I was thinking about the condition of jails after watching a movie called “The Birdman from Alcatraz” starring Burt Lancaster, one of my favorite actors. The movie is about Robert Stroud, a convicted felon who becomes an expert on birds while imprisoned for life. From the outside, jail cells all look alike, don’t they? You seen one, you’ve seen them all. But from the inside, some prisons rate better than others. Of course, I am talking about real jails here, not the school library where you may have been cooped up lately working on a big assignment that is due soon.
I did a Google search and found articles that detailed inmates’ lists of America’s best jails. One survey showed people were asked to assess cell capacity, TV service, meal quality, and visitation rights. The results indicated that some jails offer a pretty good life, including a good library, workout facilities, smoke-free atmosphere, and continuing education opportunities. One correctional facility in Alaska even provided dormitory style bunk beds, cable TV, regular visits, and a varied meal plan. None of those amenities were available when Stroud was in Alcatraz, or several other prisons he stayed in.
Prison awareness and assessment go me to thinking about a believer’s relationship with Jesus. To someone on the outside, being a Christian can look like a form of imprisonment. Ten Commandments; obligation to hear, read, study, memorize, and meditate on Scripture; fasting and prayer; being a part of a Christian community regularly; denying yourself for Christ and His teaching; walking in purity, soundness in speech, life, and love; living missionally; giving generously; stewarding your time, talent, and treasure; serving the poor; being sober-minded.
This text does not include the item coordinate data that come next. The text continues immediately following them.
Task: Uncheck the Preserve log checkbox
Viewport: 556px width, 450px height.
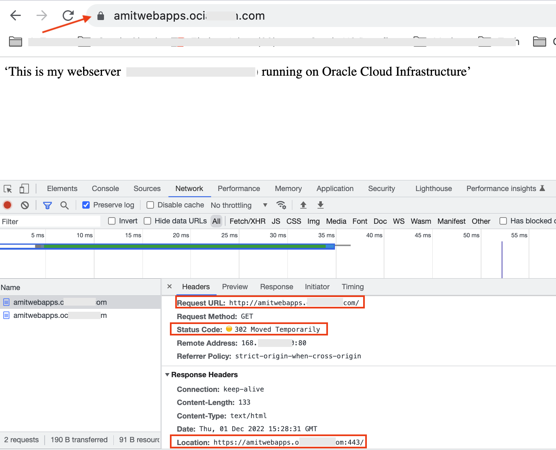Action: (x=86, y=205)
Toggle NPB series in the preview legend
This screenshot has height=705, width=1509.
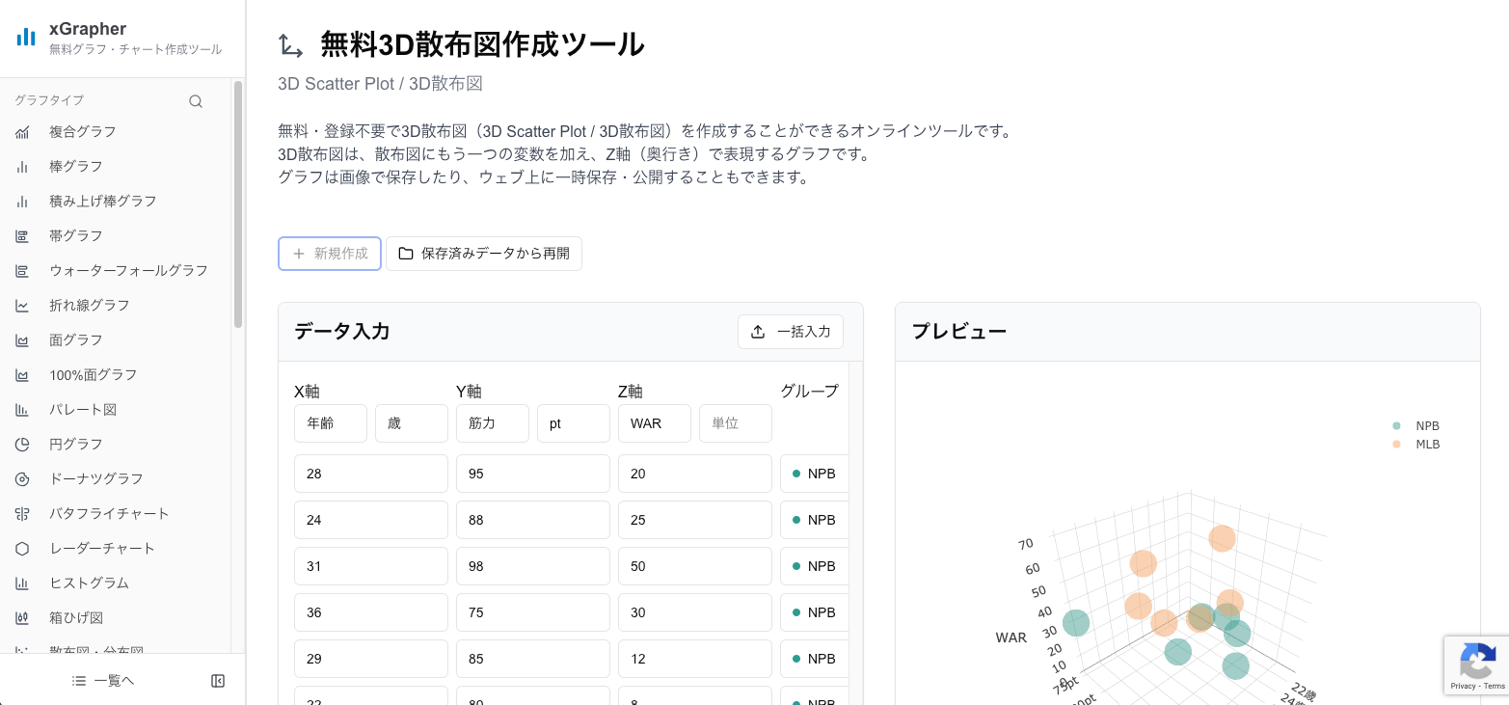click(1417, 425)
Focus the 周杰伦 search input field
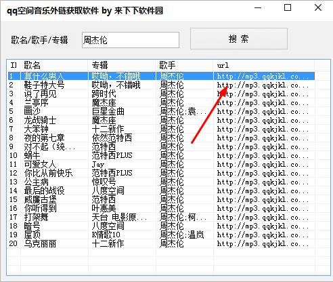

To someone who lives outside of God’s Kingdom and rule, all that church and morality may seem worse than going to prison.
But from the inside, obedience to God actually opens the door to a whole new world of freedom.
Read Romans 6:15-23. When a person is set free from the penalty of sin and the burden of guilt, they are now open and empowered by the Spirit to make choices that bring fulfillment, maturity of character, blessing, and alignment with God’s original design for them.
The apostle Paul, who wrote Romans, as well as a lot of the New Testament, was familiar with the inside of a prison cell. Paul knew that whether we become a slave to sin or a slave to God is not a matter of doing time. It’s a matter of the heart. He learned that with bondage to sin comes an ever-increasing hunger for the kind of thoughts and actions that demean our identity, damage our character, destroy our soul, and dishonor the Lord who made us for so much more.
But Paul argued that with slavery to God comes an ever-increasing desire to do good, to love, to do justly, and to be grateful for the freedoms that bring no regret. And not only the desire, but followers of Christ can access the power of the Holy Spirit to live the sort of life Jesus modeled and promised His followers would have. Paul contrasted two kinds of servitude in Romans 6:23 – one that brings death as its wages; the other results in eternal life…not as wages earned or merited, but as a gift. The contrast between sin and obedience suggests that sin is by nature disobedience to God – which is a way of saying “jail from the inside out.”
Think theologically. Paul states that a Christian has changed masters. Once he or she was a slave to sin, but now they have become a freed slave (willingly) to righteousness. Christian obedience is not forced or legalistic, but a willing decision. Slavery to God produces holiness and the end result is a life well-lived and eternal life. Obeying God is the key to true freedom.